Student Pro-Tips: Here’s How To Survive

There’s been a huge cultural shift in what defines the average college student today, today’s numbers reflect around 75% of college students are now non-traditional students. In the Logistics program where I’m currently enrolled, this is very much reflected.

Out of the 20 or so other students in my class, one is fresh out of high school; everyone else is older and either seeking a career change (self included), wanting to further their already established career, or are truck drivers retiring from driving but still wanting to continue to work. From my understanding, this is standard.

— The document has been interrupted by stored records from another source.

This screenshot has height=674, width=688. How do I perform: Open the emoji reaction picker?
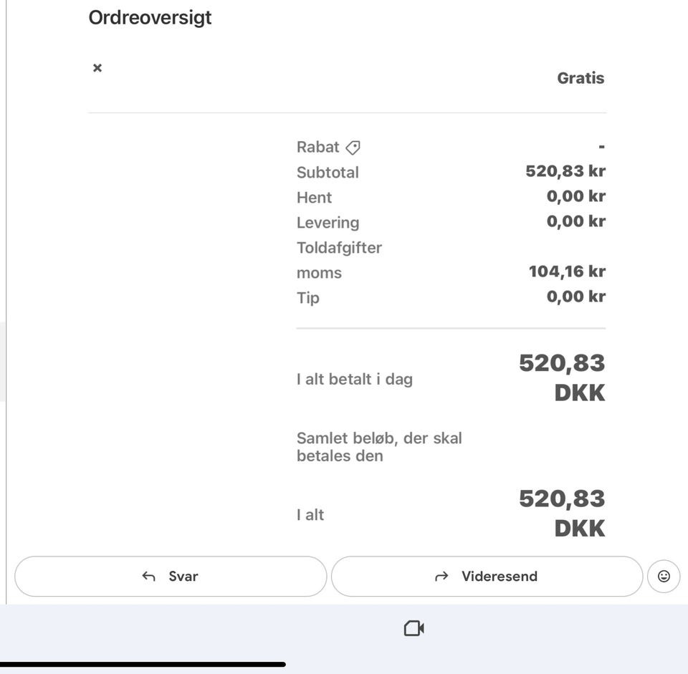pyautogui.click(x=664, y=576)
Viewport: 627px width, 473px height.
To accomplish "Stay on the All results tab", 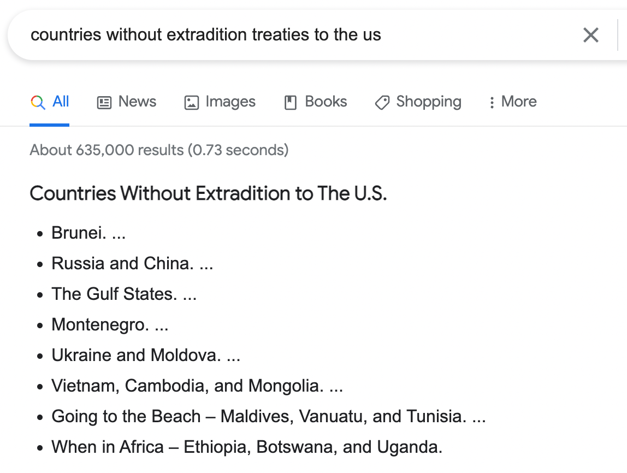I will (x=59, y=102).
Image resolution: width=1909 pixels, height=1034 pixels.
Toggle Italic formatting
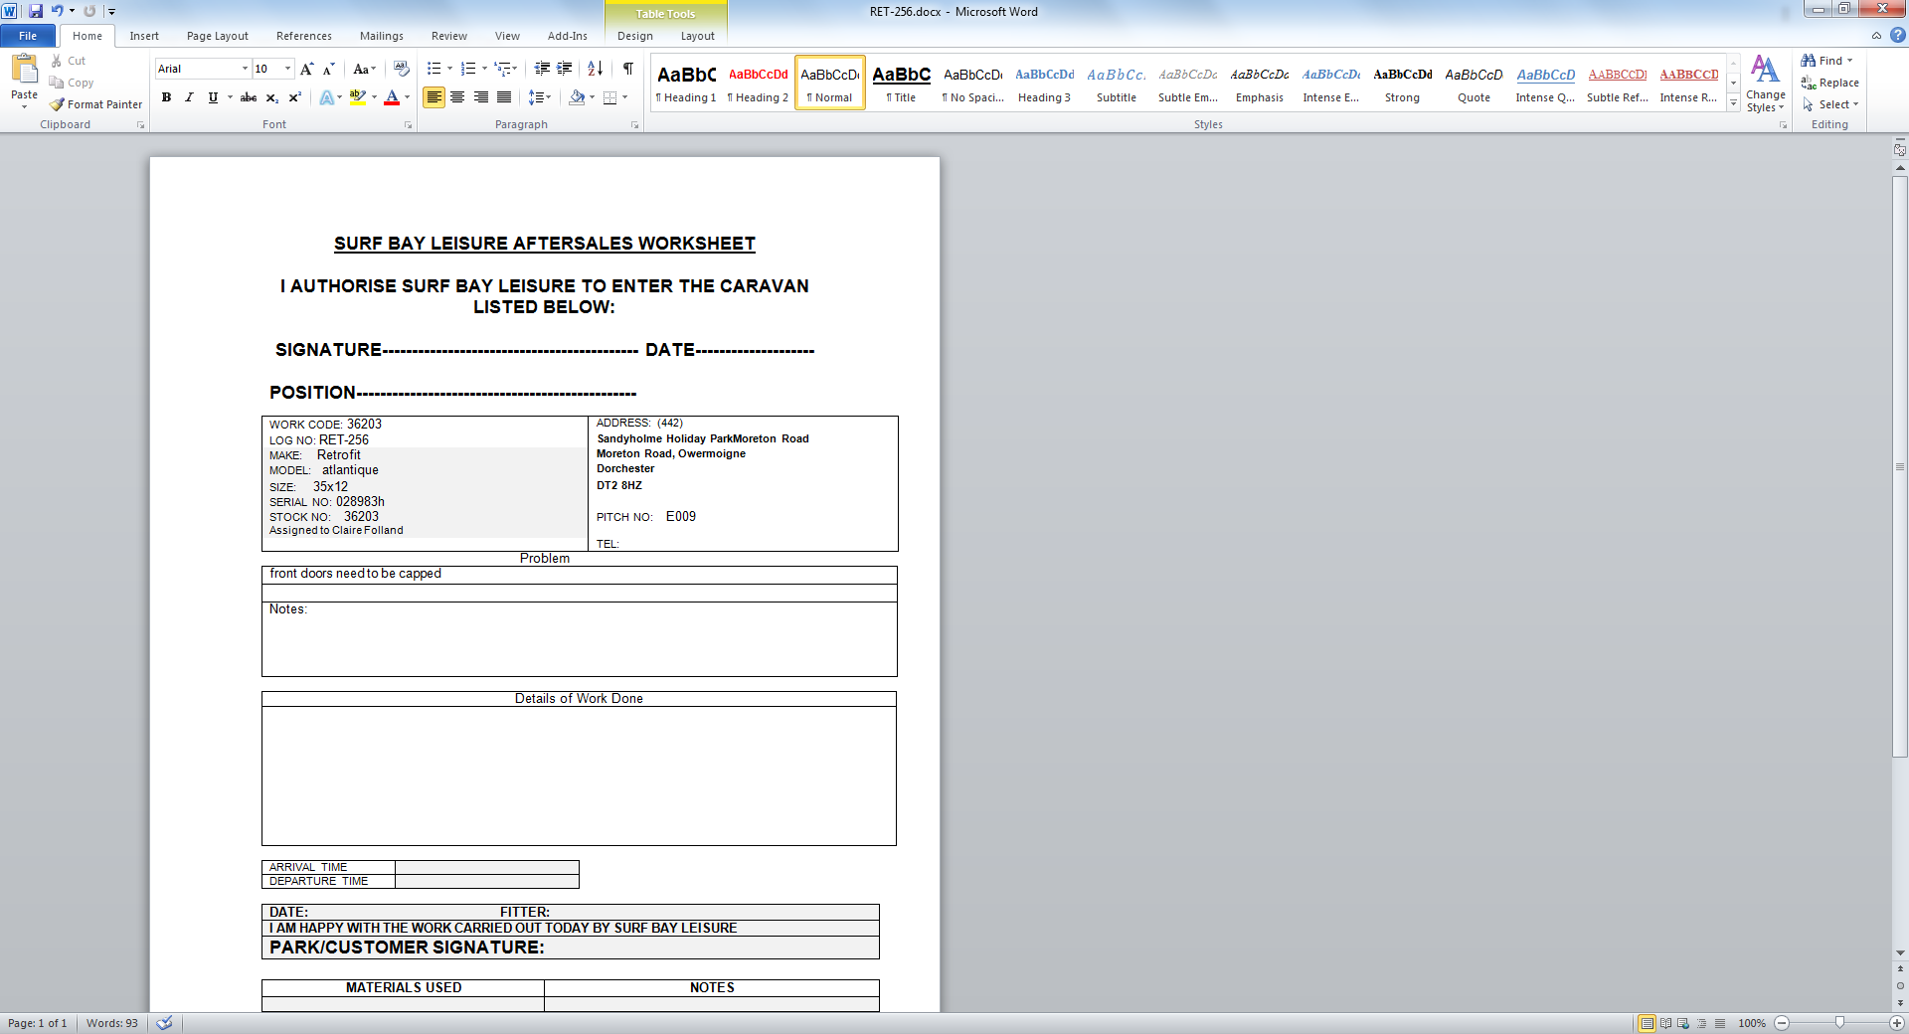[x=189, y=97]
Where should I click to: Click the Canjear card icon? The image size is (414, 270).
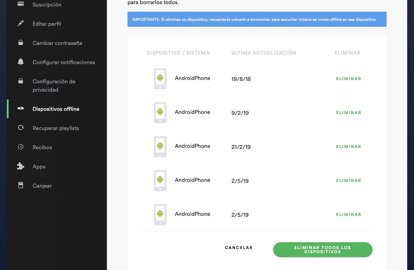pyautogui.click(x=21, y=185)
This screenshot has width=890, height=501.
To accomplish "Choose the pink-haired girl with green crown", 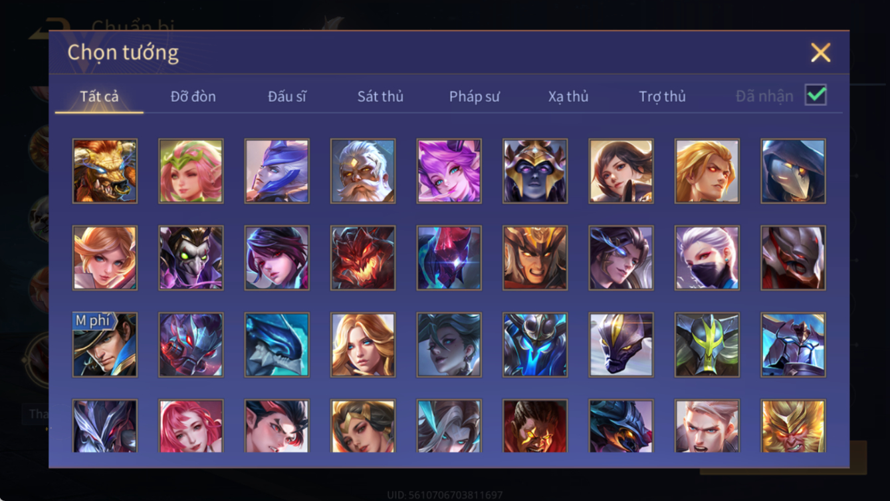I will tap(191, 171).

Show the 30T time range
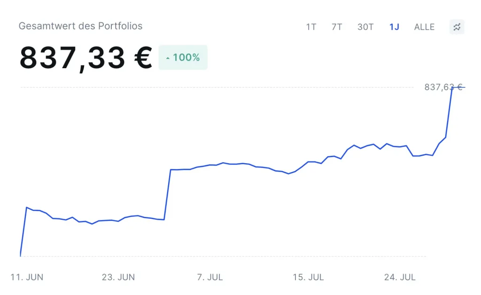[365, 27]
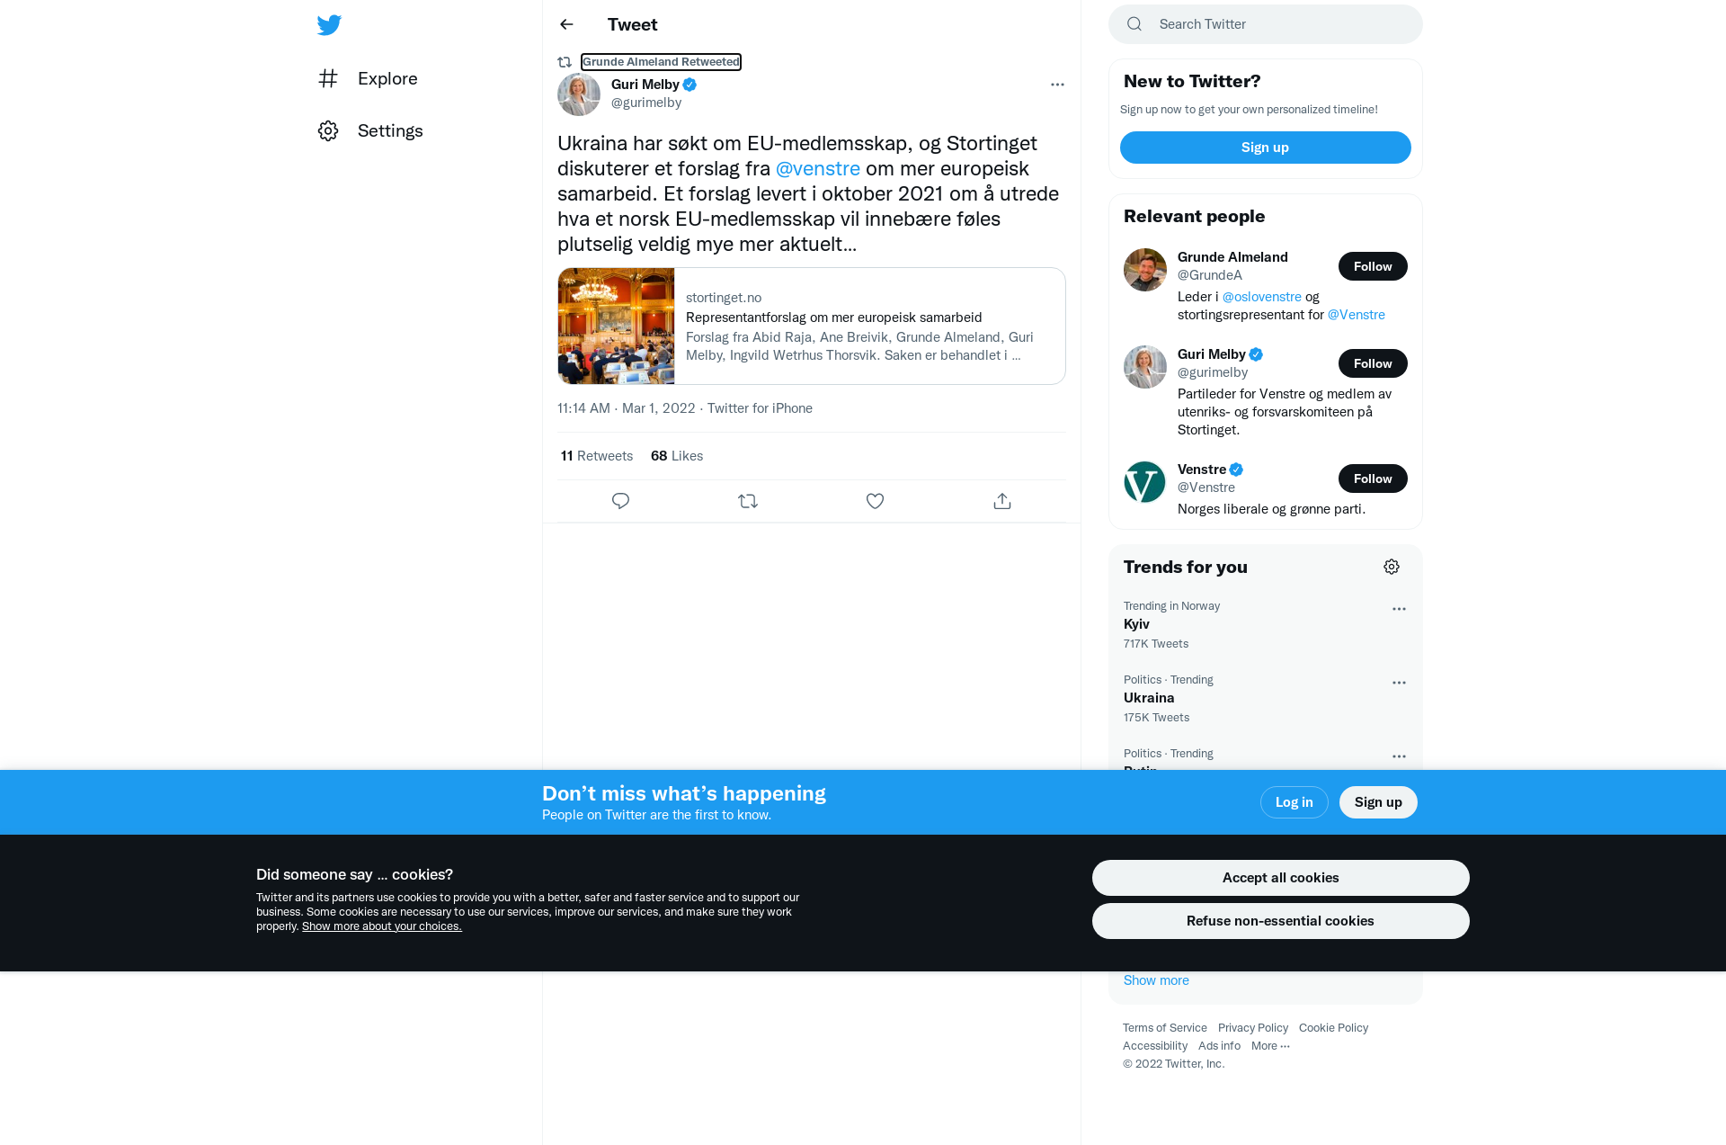Refuse non-essential cookies
Screen dimensions: 1726x1145
pos(1280,921)
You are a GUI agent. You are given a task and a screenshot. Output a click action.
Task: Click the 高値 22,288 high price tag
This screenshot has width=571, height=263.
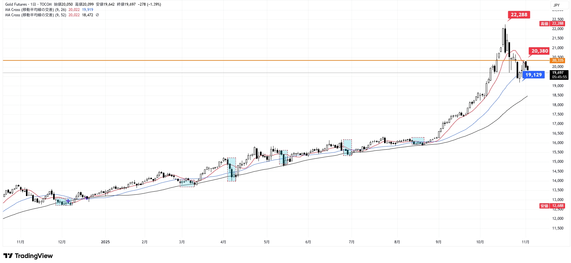pos(552,24)
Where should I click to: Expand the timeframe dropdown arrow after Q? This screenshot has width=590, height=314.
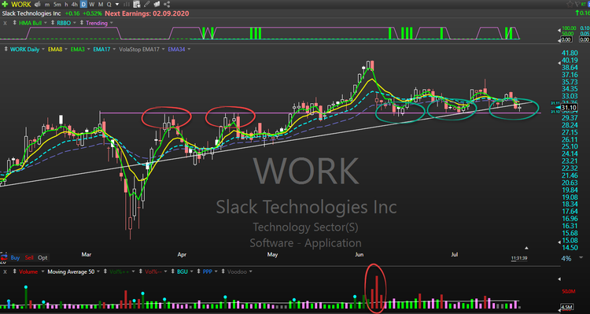pyautogui.click(x=117, y=5)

While this field of study is fascinating and wonderful, it also requires a lot of attention to detail and a firm understanding of some computer basics, especially as our technology is ever expanding.  So before enrolling in your logistics course work, heed some advice:

  • Learn excel.
    You don’t have to be a master at it, and if you’re in a good logistics program that’s looking out for you, you’ll wind up taking CTS – which should get you Microsoft Certified in Excel.  But it’s a good idea to get acquainted with it before your logistics classes.  Many of your case studies and simulations will need a basic understanding of excel, how to write formulas, and how to link your sheets.  This may sound overwhelming, but do not let it discourage you.
    Below are some youtube tutorials that I’ve found helpful:
    – Excel Basics
    – Getting Started
    Calculation Formulas
    – Function Formulas
  • Join your local APICS Chapter
    What’s APICS? APICS stands for American Production and Inventory Control Society. It’s a mouthful, that’s why we call it APICS.  They are a valuable resource to have – they offer several different certifications you can obtain that look lovely on resume’s and are worth the effort getting; but they are also very heavily involved in students in the logistics or supply chain field – so much so, that they offer *FREE* membership to students enrolled in the logistics or supply chain program.  You’ll have to prove you’re a student, which is done simply by uploading your class schedule with your application and you’re generally approved in 24-48 hours.  Attend the meetings, go to the conference, get their newsletters.  I do plan on posting later about their different certifications, but for the sake of time, join this organization to start networking.  In this field, most of it is who you know, and you never know what person could lead to a job opportunity or an answer to a problem you’re having at your current job.
  • Clean Up Your Social Media
    With all the networking you’ll be doing once you join APICS, you can bet that people will research you.  Linkedin is worth doing, clean up Facebook, twitter, any online footprint that could cast you in a negative light.  Some people opt to have a Facebook page under a nickname for family/friends and more a business approachable one with their legal name for employers to search; I’m not going to tell you which way is best, but with the internet offering more and more on who someone is before a potential employer even offers them an interview, it will behoove you to “Sell yourself” from the get go.
  • Keep Your Finger On The Pulse Of The Field
    Regulations are forever changing (The trucking industry is getting hit pretty big right now), technology is forever improving (Amazon is going to rule the world), and companies are forever growing (XPO Logistics is going to own all the things).  How do I know all of this?  I check reports, daily, sometimes multiple times a day.  This also means keeping an eye on the worth of the dollar as well as gas prices.  The more you know, the more sense you’ll have in class to dive into discussions – and in this field, knowledge is power.  There’s a few places you can obtain crucial information from:
    – Transport Topics
    – Wall Street Journal – Logistics Report
    – Inbound Logistics
    – Global Logistics Media
  • Be Passionate
    There will be some classes bore you to tears, (let me introduce to the hell that is every regulation ever followed by incoterms) – be passionate anyway.  It’s an exciting field that shapes our global economy and it’s amazing to see how far it’s come and where it’s going.  Your professors will also probably take note – and more than likely, they work in the field, which means you should get a good reference from them if it ever came down to it.  I also find the more passionate you are about something, the more time you’ll want to put into it and know it inside and out.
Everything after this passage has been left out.